3. Green Iraq is the model for the world (pre-emptive greening). We cannot wait for other countries to become polluter nations.
The first President Bush and President Clinton conceived of our military forces as the world’s cop: patrolling the global beat to prevent conflicts between nations and to beat up Haitians or Panamanians for no particular reason. President Bush expanded on this idea and saw the military as the world’s dirty cop that not only roughs up nations it doesn’t like the look of but also plants baggies of WMDs on those nations. Sometimes it invades other countries and then claims that in the dark it thought that aluminum tubes looked like nuclear weapons. Well, change has come and it’s time that we find a new role for our military forces. Neoconservationsists believe that the might of the US military can be used for humanitarian reasons and to help all the peoples of the world by protecting our environment. Let’s not be seen as the world’s global cop, but instead as a neighbor to other countries: a neighbor who maybe nags other nations about not leaving their sprinklers on too long in a drought; a neighbor who insists, maybe a little too forcefully at times, that other nations install solar panels or energy saving windows; a neighbor who, on occasion, breaks into the homes of others and forces them, at gunpoint, to separate their glass and plastic recycling.

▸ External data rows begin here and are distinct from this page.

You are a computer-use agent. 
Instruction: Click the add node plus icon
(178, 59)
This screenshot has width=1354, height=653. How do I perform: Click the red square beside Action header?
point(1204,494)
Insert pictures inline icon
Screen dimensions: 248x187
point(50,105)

Countries all over the world from Brazil to China are attempting to industrialize in order to become economic powers like the United States. Often these countries are doing so to the severe detriment of the environment. The US should use its power to ensure that development is green and sustainable.
President Bush claimed that the invasion and occupation of Iraq were an attempt to plant the seeds of democracy in the Middle East; the question now is who will plant the seeds of plants in Iraq? The heart of Iraq is known historically as the Fertile Crescent, but after a generation of wars, first Iran and then the US (and then the US), compounded by Saddam Hussein’s disastrous pro-erosion policy, Iraq’s fields have been rendered as arid and lifeless as a GOP fundraising party. Apparently, war is harmful to shrubs and other living things.